The pages of HaLapid have presented reviews of many books dealing
with the history and culture of crypto Jews, some of them quite scholarly, others written in a more popular style, some fiction and some histories. But, until now, the books have been directed towards an adult readership. What a pleasure to find a book written for children.

In researching the culture of crypto Jews in New Mexico and elsewhere, certain themes come up over and over:

1. Children were not told of their Jewish heritage until reaching early teen years.

2. Sometimes only one child in a family is chosen to carry on the knowledge.

3. Hispanic families have certain practices that differ from that of their Hispanic neighbors.

4. Parents or grandparents are, at first, reluctant to explain their peculiar practices.

All of these themes are included in Abuelita’s Secret Matzahs by Sandy Eisenberg Sasso.

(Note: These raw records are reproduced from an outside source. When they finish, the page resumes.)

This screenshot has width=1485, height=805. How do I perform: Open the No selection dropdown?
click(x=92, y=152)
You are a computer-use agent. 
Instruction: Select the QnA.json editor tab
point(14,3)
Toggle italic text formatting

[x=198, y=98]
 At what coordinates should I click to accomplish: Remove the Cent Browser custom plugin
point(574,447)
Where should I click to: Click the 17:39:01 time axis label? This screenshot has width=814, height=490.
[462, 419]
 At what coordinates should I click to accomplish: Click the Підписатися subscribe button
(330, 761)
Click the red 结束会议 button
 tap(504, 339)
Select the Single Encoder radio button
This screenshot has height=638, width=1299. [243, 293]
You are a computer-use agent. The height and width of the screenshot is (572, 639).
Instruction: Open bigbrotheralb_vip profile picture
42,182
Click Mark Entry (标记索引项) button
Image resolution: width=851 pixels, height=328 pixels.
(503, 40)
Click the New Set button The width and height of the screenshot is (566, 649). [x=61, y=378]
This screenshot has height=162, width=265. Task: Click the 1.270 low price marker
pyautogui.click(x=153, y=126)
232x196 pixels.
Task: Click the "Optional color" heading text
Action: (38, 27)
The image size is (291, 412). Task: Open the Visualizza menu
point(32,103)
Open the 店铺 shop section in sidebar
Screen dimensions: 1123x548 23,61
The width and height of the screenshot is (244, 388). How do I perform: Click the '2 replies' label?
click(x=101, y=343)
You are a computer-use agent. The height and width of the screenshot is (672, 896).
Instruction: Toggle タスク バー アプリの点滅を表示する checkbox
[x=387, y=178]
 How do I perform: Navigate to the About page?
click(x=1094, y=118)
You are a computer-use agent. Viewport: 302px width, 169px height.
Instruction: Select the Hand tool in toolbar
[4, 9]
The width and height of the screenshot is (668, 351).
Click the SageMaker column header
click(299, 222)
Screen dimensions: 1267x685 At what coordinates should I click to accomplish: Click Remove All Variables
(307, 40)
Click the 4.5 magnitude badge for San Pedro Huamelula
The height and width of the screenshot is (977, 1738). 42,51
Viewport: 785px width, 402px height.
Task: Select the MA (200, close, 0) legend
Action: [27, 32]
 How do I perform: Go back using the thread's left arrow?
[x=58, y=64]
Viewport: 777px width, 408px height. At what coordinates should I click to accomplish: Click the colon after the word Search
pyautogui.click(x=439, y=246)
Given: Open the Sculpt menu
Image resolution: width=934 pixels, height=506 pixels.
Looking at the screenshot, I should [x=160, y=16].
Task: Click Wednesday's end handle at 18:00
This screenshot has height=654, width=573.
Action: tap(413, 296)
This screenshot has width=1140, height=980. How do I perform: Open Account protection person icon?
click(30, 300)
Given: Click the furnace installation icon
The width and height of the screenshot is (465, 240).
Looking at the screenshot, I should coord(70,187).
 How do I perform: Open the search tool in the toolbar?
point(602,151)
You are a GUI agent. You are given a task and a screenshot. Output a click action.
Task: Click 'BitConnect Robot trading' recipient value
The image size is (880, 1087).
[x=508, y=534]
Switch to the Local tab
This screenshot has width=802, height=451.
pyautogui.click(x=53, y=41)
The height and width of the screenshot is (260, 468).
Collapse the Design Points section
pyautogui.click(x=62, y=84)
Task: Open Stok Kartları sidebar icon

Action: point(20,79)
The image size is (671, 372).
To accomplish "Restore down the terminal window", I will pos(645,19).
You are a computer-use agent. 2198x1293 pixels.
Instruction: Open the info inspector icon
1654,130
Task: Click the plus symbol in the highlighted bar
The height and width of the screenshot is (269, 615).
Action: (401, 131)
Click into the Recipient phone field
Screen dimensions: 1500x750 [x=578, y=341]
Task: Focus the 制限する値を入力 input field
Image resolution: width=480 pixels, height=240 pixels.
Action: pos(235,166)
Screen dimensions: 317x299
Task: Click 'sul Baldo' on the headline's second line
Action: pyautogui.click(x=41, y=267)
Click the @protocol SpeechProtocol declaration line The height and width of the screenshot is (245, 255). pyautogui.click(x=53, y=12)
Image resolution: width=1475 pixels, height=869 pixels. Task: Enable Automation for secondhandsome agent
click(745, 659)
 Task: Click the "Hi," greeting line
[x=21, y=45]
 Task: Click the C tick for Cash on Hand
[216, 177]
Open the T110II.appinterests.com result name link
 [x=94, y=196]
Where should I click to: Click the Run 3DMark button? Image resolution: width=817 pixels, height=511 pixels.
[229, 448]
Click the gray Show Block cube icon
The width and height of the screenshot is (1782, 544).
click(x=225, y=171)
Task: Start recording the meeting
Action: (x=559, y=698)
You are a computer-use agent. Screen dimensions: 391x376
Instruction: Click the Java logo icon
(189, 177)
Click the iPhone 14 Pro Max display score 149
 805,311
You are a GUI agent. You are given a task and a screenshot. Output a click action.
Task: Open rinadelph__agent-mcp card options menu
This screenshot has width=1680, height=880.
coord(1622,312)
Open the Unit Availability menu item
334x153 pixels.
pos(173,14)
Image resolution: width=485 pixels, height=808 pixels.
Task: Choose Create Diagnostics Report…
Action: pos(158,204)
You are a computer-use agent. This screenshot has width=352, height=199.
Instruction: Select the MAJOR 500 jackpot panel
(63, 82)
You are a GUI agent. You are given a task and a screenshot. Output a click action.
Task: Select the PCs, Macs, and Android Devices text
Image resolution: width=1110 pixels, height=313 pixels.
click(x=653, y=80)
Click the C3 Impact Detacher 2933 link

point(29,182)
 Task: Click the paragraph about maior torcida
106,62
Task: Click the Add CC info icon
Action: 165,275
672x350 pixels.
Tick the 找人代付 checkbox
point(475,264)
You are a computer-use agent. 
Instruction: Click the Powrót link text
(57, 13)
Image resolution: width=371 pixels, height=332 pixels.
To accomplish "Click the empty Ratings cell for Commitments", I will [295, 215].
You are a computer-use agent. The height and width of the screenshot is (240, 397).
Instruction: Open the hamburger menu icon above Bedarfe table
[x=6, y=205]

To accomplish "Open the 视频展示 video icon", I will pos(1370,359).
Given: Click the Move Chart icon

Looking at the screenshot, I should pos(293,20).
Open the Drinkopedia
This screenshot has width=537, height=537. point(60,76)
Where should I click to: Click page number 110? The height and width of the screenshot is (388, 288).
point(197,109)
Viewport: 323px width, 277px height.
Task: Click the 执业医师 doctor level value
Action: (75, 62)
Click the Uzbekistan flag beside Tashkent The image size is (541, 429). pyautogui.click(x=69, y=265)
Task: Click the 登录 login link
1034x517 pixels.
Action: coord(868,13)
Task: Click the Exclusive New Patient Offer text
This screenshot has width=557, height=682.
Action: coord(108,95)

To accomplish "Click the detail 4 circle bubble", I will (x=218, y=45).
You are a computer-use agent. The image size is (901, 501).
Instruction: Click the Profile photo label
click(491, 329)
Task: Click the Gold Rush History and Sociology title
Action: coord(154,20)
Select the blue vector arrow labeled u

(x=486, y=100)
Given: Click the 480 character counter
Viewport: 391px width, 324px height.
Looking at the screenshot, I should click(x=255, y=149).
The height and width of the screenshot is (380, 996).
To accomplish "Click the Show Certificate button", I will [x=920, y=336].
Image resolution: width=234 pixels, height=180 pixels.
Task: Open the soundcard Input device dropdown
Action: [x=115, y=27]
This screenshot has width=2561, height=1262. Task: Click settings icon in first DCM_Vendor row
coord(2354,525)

A book written on a level that children can understand and which can be read by young readers all by themselves. It is the story of Jacabo who visits his abuelita (grandmother) in Santa Fe, New Mexico. The book includes a glossary of Spanish and Hebrew words used in the text and it ends with a recipe for Jacobo’s favorite Sopa.

Abuelita makes unleavened tortillas at Easter time, lights two candles on Friday night, lights a candelabrum near Christmas time and has other traditions which Jacobo’s Catholic friends don’t follow. Soon a Jewish family moves in next door. They have a son Jacobo’s age. The boys become friends and soon Jacobo recognizes many of his abuelita’s practices in the Jewish home. Questioning his grandmother eventually brings out the truth of their Jewish heritage.

As with any good children’s book, Abuelita’s Secret Matzahs is amply filled with fine illustrations. In this case the drawings are by SCJS member, Diana Bryer of New Mexico who has shown her artwork at several of our conferences. Her drawings are simple and face each page of text making it easier for very young readers to understand the story.

The acknowledgments following the title page include gratitude to our own Dr. Stanley Hordes, SCJS Board Member, for his reading of the manuscript and expert advice.

If you have children or young teen-agers in your family, think of Abuelita’s Secret Matzahs as an appropriate, as well as delightful and informative gift for birthdays or holidays.